[[5]] Thwarted in his schemes of world-conquest in the East by Nelson and Sir Sidney Smith, Bonaparte returned to pursue in Europe the same visionary but mighty designs. In Napoleon's career the voyage on the frigate Muiron marks the moment analogous to Caesar's return from Gaul, January, 49 B.C. But Caius Julius crossed the Rubicon at the head of fifty thousand men. Bonaparte returned from Egypt alone. The best soldiers of his staff indeed accompanied him, Lannes, the "Roland" of the battles of the Empire, Murat, Bessières, Marmont, Lavalette, but to a resolute government this would but have blackened his desertion of Kleber and the army of the Pyramids. The adventure appears more desperate than Caesar's; but speculation, anxiety, even hope, awaited Napoleon at Paris. Moreau was no Pompey. The sequence of dates is interesting. On the night of August 22nd, 1799, Bonaparte went on board the frigate; five weeks later, having just missed Nelson, he reached Ajaccio; on October 9th he lands at Fréjus, on the 16th he is at Paris, and resumes his residence in rue de la Victoire. Three weeks later, on November 9th, occurs the incident known to history as 18th Brumaire.

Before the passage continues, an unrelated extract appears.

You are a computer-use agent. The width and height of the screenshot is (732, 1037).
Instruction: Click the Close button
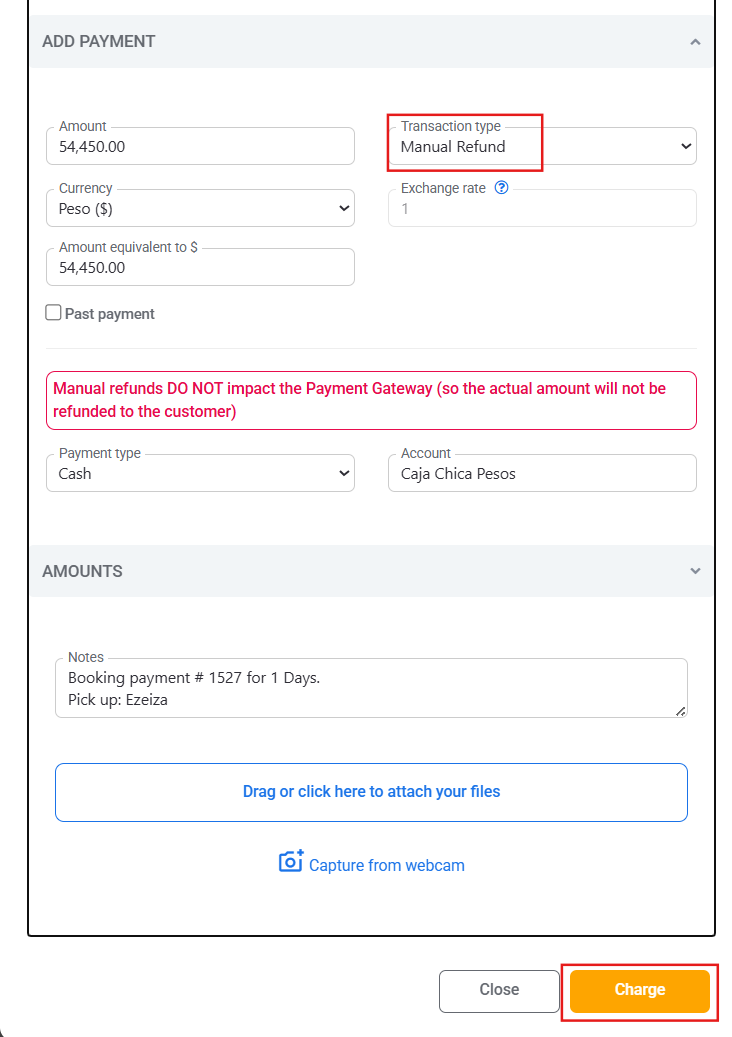[x=499, y=990]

[[6]] The Empire of Rome, of Alexander, of Britain, is not even the antagonist of what is essential in Cosmopolitanism. Rome, Hellas, Britain possess by God or Fate the power to govern to a more excellent degree than other States—Imperialism is the realization of this power. Cosmopolitanism's laissez-faire is anarchism or it is the betrayal of humanity.

LECTURE V

WHAT IS WAR?

[Tuesday, June 12th, 1900]

Assuming then that the imperialistic is the supreme form in the political development of the national as of the civic State, and that to the empires of the world belongs the government of the world in the future, and that in Britain a mode of imperialism which may be described as democratic displays itself—a mode which in human history is rarely encountered, and never save at crises and fraught with consequences memorable to all time—the problem meets us, will this form of government make for peace or for war, considering peace and war not as mutual contradictories but as alternatives in the life of a State? Even a partial solution of this problem requires a consideration of the question "What is War?"

§ 1. THE PLACE OF WAR IN WORLD-HISTORY

The question "What is War?" has been variously answered, according as the aim of the writer is to illustrate its methods historically, or from the operations of the wars of the past to deduce precepts for the tactics or the strategy of the present, or as in the writings of Aristotle and Grotius, of Montesquieu and Bluntschli, to assign the limits of its fury, or fix the basis of its ethics, its distinction as just or unjust. But another aspect of the question concerns us here—What is War in itself and by itself? And what is its place in the life-history of a State considered as an entity, an organic unity, distinct from the unities which compose it? Is war a fixed or a transient condition of the political life of man, and if permanent, does its relation to the world-force admit of description and definition?